Annette being a musical, it could have worked (and, frankly, it did work for a lot of critics, so your mileage may well vary) because of the way music works on its audience. Music can engage us emotionally in very different ways from story, characters and dialogue. It isn’t naturalistic or realistic, it can bypass the brain and go straight for the gut. Sparks’ music simply didn’t do that for me. In its repetitiveness, it felt like sketches towards songs, or like jingles on endless loop, made to sound more like actual songs by means of orchestration. Though that’s not quite true: the starting song, which by that time I’d heard a dozen times when watching the trailer, clicked, it added drive and playfulness to the first scene, before the plot is set into motion. But the playfulness either didn’t work in most of the other songs – apart from the occasional audacious scene or moment – or it sat at cross-purposes with the high melodrama of the operatic plot.

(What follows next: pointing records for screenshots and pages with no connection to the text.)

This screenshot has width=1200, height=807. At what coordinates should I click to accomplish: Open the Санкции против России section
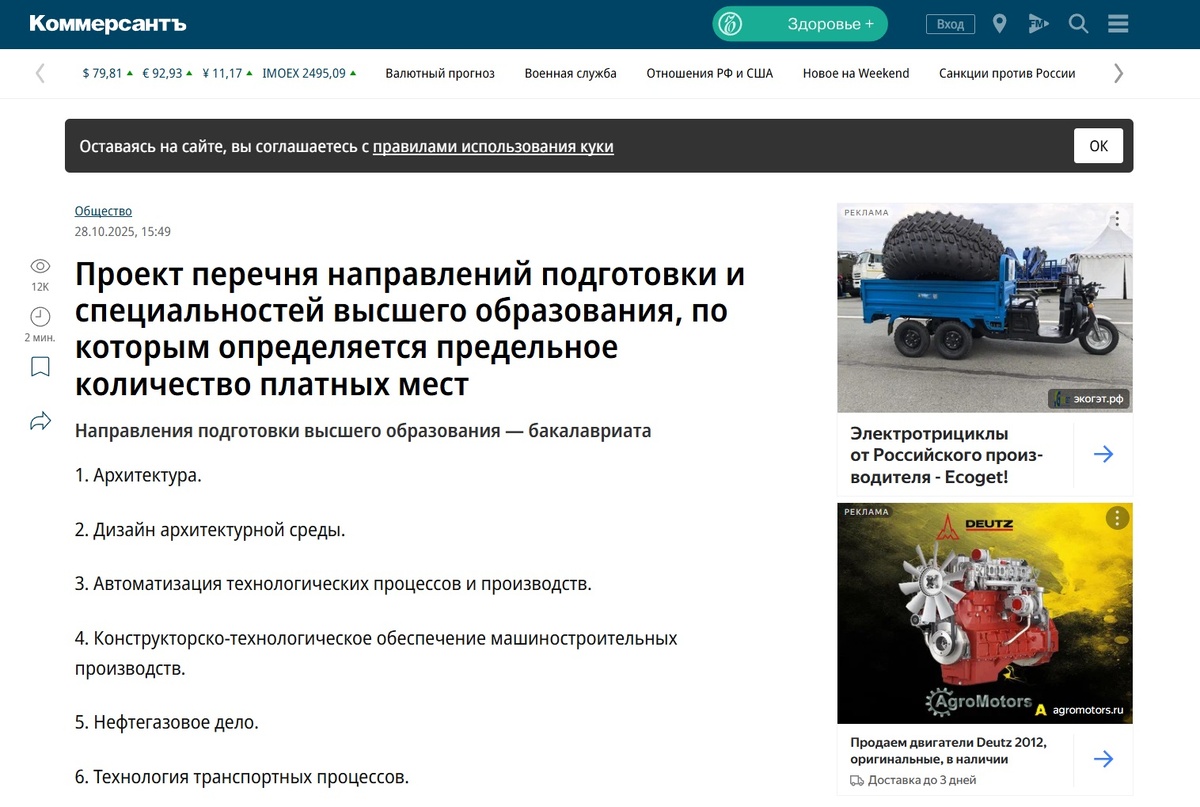1005,73
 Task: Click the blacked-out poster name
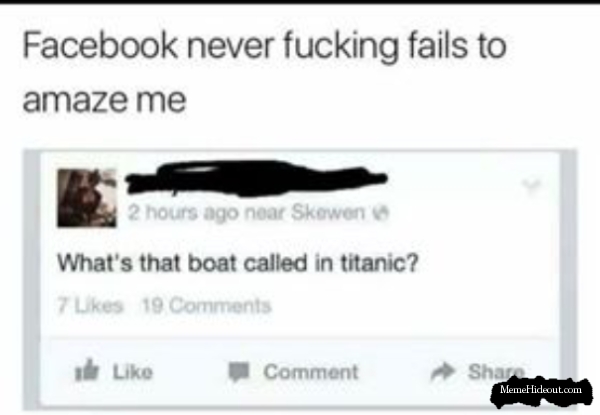point(256,179)
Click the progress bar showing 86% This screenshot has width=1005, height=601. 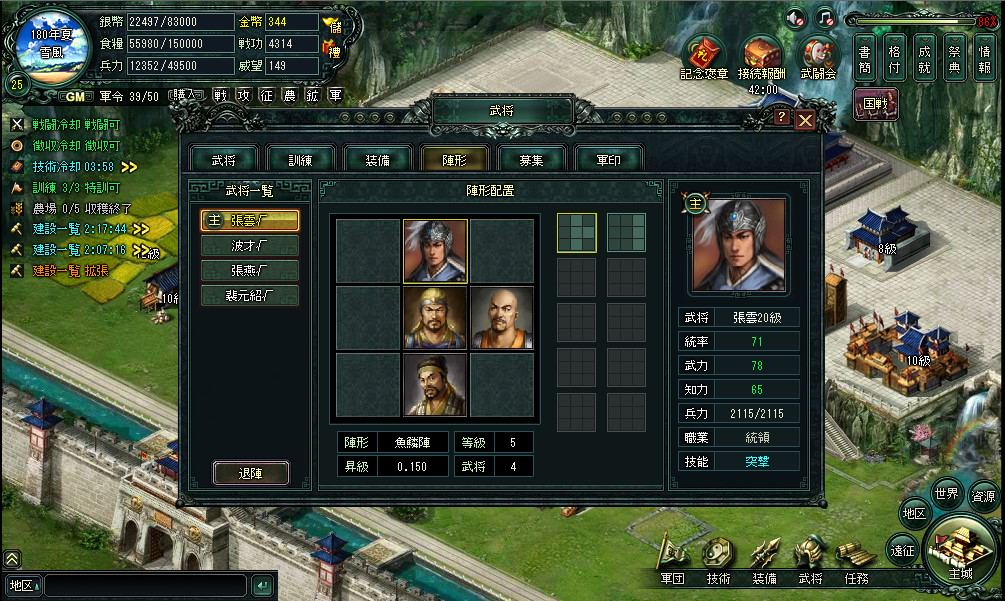click(x=923, y=21)

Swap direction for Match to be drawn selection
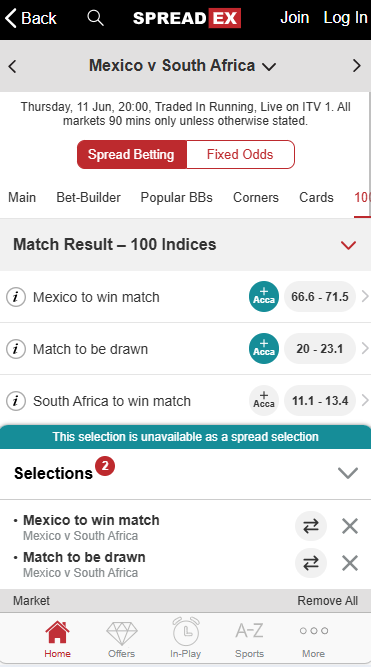(311, 563)
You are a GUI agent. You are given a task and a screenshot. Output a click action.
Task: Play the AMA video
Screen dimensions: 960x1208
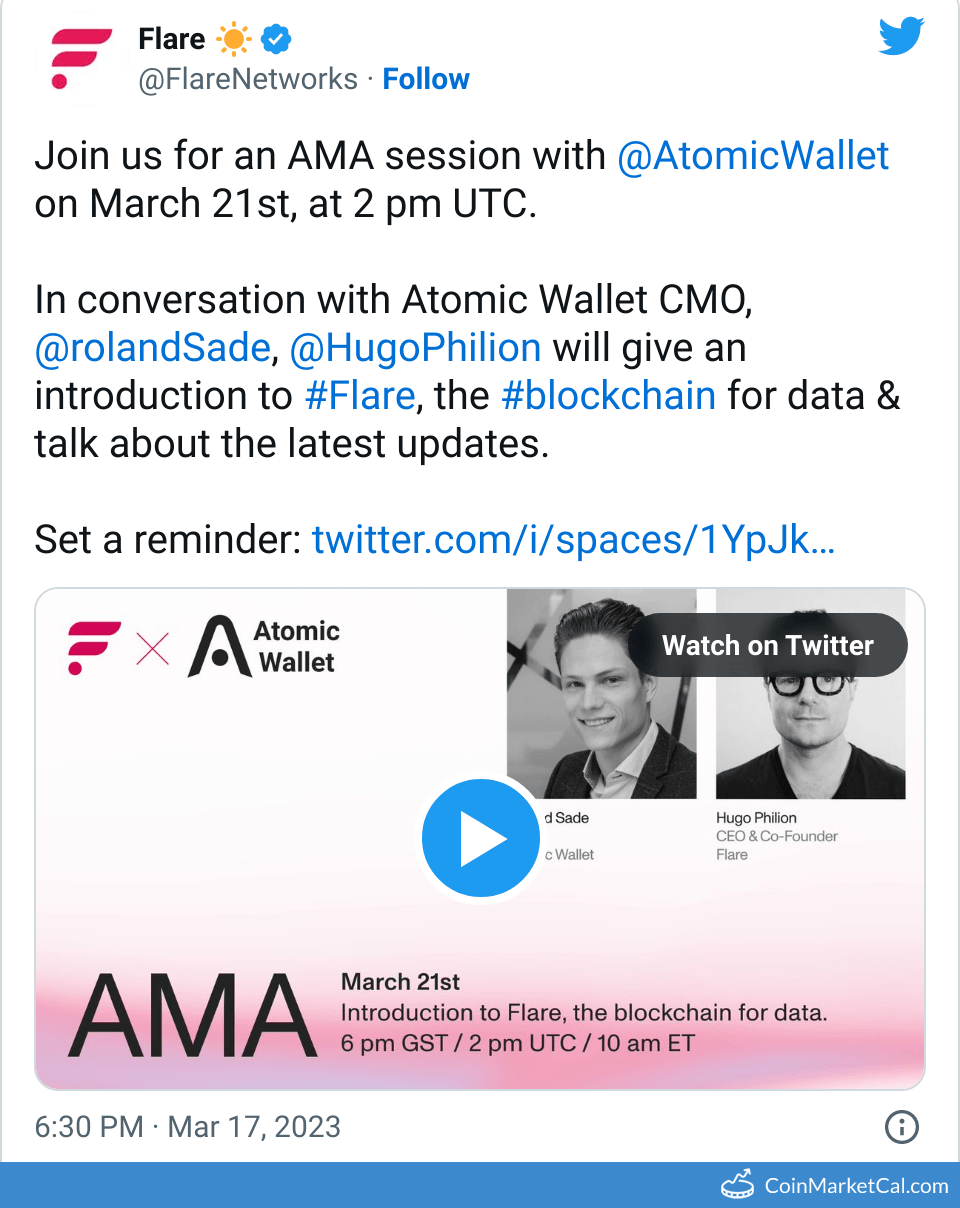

Critics were hot and cold on Annette, which suggests that it may be something of a Marmitey film. Perhaps it really comes down to how much one likes Sparks’ music, or the extent to which any given person watching the film enjoys what the film brings to the table – it is audacious and cheeky, and I admit to getting a kick out of Driver serenading Cotillard’s nether regions in mid-cunnilingus, something I’ve not seen in many musicals to date – versus what it never sets out to deliver, namely characters that go beyond archetypes and a plot that gives these characters something interesting to do. It is the stylistic and formal play that worked best for me, but in sum Annette spends too much time and energy on its melodrama and music, neither of which worked particularly well for me. In a film of over two hours, it’s not a good sign if my favourite scenes were the first and last five minutes, and that these were pretty much entirely divorced from the plot and characters we watched for the remainder of the running time. I’m glad that such films get made, and I’d rather Carax kept doing exactly the films he wants to make – but I am sad that his grand puppet tragedy failed to pull my strings.